Records:
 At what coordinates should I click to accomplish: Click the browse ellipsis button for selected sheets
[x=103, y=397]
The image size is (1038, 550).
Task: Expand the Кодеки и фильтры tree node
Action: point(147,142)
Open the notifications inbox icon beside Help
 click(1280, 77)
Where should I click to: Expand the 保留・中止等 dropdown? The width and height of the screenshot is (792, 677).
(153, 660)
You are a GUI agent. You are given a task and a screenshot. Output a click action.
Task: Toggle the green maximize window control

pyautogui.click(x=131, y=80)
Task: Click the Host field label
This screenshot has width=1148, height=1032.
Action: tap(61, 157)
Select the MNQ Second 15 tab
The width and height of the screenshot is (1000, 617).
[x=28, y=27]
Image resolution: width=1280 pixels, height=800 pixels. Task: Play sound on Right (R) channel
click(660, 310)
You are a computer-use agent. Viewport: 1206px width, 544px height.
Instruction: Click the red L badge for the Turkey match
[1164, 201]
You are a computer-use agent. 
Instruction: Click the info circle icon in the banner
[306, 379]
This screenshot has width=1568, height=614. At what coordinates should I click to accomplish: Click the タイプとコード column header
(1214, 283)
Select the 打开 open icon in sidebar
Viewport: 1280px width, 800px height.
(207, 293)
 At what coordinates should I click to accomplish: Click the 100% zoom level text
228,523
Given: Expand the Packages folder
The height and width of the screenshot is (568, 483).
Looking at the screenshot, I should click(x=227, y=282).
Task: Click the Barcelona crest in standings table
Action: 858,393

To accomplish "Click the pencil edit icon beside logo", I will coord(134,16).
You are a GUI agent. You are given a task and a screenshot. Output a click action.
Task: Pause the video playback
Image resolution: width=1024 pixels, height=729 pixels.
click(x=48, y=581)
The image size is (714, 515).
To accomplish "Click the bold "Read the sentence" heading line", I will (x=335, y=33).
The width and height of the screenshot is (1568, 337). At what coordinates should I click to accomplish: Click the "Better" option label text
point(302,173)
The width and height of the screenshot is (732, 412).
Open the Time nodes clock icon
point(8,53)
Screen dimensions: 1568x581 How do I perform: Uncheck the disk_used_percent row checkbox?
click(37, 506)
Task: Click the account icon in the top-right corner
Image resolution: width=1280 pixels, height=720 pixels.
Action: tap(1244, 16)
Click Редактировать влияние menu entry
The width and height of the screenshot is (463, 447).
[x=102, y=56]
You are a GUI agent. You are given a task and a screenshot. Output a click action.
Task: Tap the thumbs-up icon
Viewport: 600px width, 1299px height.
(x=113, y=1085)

Work item: What you return must match the entries exactly, word for word.

Answer to this task:
 At what coordinates should I click to accomplish: Click the browse ellipsis button for selected sheets
[x=103, y=397]
The image size is (1038, 550).
Task: Expand the Кодеки и фильтры tree node
Action: point(147,142)
Open the notifications inbox icon beside Help
 click(1280, 77)
Where should I click to: Expand the 保留・中止等 dropdown? The width and height of the screenshot is (792, 677).
(153, 660)
You are a GUI agent. You are given a task and a screenshot. Output a click action.
Task: Toggle the green maximize window control

pyautogui.click(x=131, y=80)
Task: Click the Host field label
This screenshot has width=1148, height=1032.
Action: tap(61, 157)
Select the MNQ Second 15 tab
The width and height of the screenshot is (1000, 617).
[x=28, y=27]
Image resolution: width=1280 pixels, height=800 pixels. Task: Play sound on Right (R) channel
click(660, 310)
You are a computer-use agent. Viewport: 1206px width, 544px height.
Instruction: Click the red L badge for the Turkey match
[1164, 201]
You are a computer-use agent. 
Instruction: Click the info circle icon in the banner
[306, 379]
This screenshot has width=1568, height=614. At what coordinates should I click to accomplish: Click the タイプとコード column header
(1214, 283)
Select the 打开 open icon in sidebar
Viewport: 1280px width, 800px height.
(207, 293)
 At what coordinates should I click to accomplish: Click the 100% zoom level text
228,523
Given: Expand the Packages folder
The height and width of the screenshot is (568, 483).
Looking at the screenshot, I should click(x=227, y=282).
Task: Click the Barcelona crest in standings table
Action: 858,393

To accomplish "Click the pencil edit icon beside logo", I will coord(134,16).
You are a GUI agent. You are given a task and a screenshot. Output a click action.
Task: Pause the video playback
Image resolution: width=1024 pixels, height=729 pixels.
click(x=48, y=581)
The image size is (714, 515).
To accomplish "Click the bold "Read the sentence" heading line", I will (x=335, y=33).
The width and height of the screenshot is (1568, 337). At what coordinates should I click to accomplish: Click the "Better" option label text
point(302,173)
The width and height of the screenshot is (732, 412).
Open the Time nodes clock icon
point(8,53)
Screen dimensions: 1568x581 How do I perform: Uncheck the disk_used_percent row checkbox?
click(37, 506)
Task: Click the account icon in the top-right corner
Image resolution: width=1280 pixels, height=720 pixels.
Action: tap(1244, 16)
Click Редактировать влияние menu entry
The width and height of the screenshot is (463, 447).
[x=102, y=56]
You are a GUI agent. You are given a task and a screenshot. Output a click action.
Task: Tap the thumbs-up icon
Viewport: 600px width, 1299px height.
(x=113, y=1085)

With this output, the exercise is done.